The executive/application is probably maintained as a separate module. All of the hardware specific code should be hidden in the hal (as mentioned above).
By splitting your code up like this you also have the option of compiling and running your application as a simulation, on a completely different platform, just by replacing the hardware specific code with routines that mimic the hardware.
This can be good for unit testing and debugging and algorithmic problems you might have.
Exceptional circumstances as might be imposed by unusual compiler restrictions. eg. I've come across some compilers that expect all interrupt service routines to be compiled within a single object file.

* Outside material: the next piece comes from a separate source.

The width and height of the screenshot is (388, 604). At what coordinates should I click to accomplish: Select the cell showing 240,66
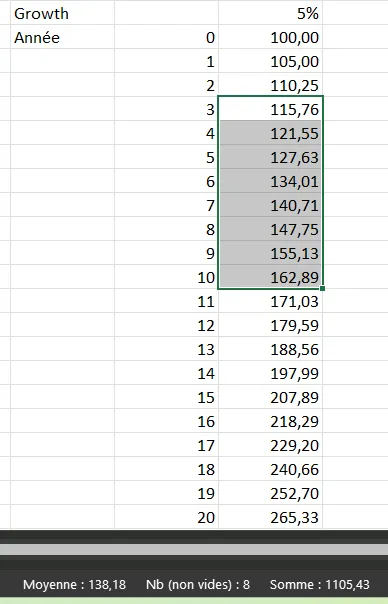[x=270, y=469]
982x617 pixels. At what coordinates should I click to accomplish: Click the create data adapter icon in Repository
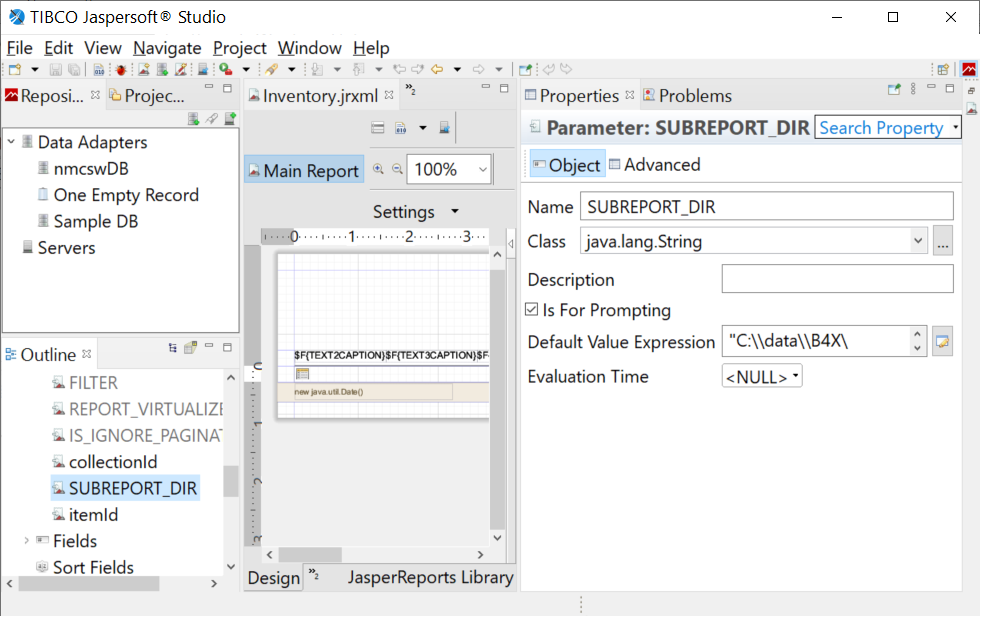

I've worked with some sensors like the Tmote Sky, I too have seen poor organization, and I have to admit i have contributed to it. Anyway I'd say that some confusion has to be, because loading too much modules or too much part of program will be (imho) resource killing too, so try to be aware of a threshold between organization and usability on the low resources.
Obviously this don't mean let caos begin, but for example try to get a look on the organization of the tinyOS source code and applications, it's an idea on what I'm trying to say.
Although it is a bit painful, one organization technique that is somewhat common with embedded C libraries is to split every single function and variable into a separate C source file, and then aggregate the resulting collection of O files into a library file.
The motivation for doing this is that for most normal linkers the unit of linkage is an object, for every object you either get the whole object or none of it. Since there is a 1-1 relationship between C files and object files, putting each symbol in it's own C file gives each one it's own object. This in turn lets the linker pull in only that subset of functions and variables that are actually used.
This sort of game doesn't help at all for headers they can happily be left as single files.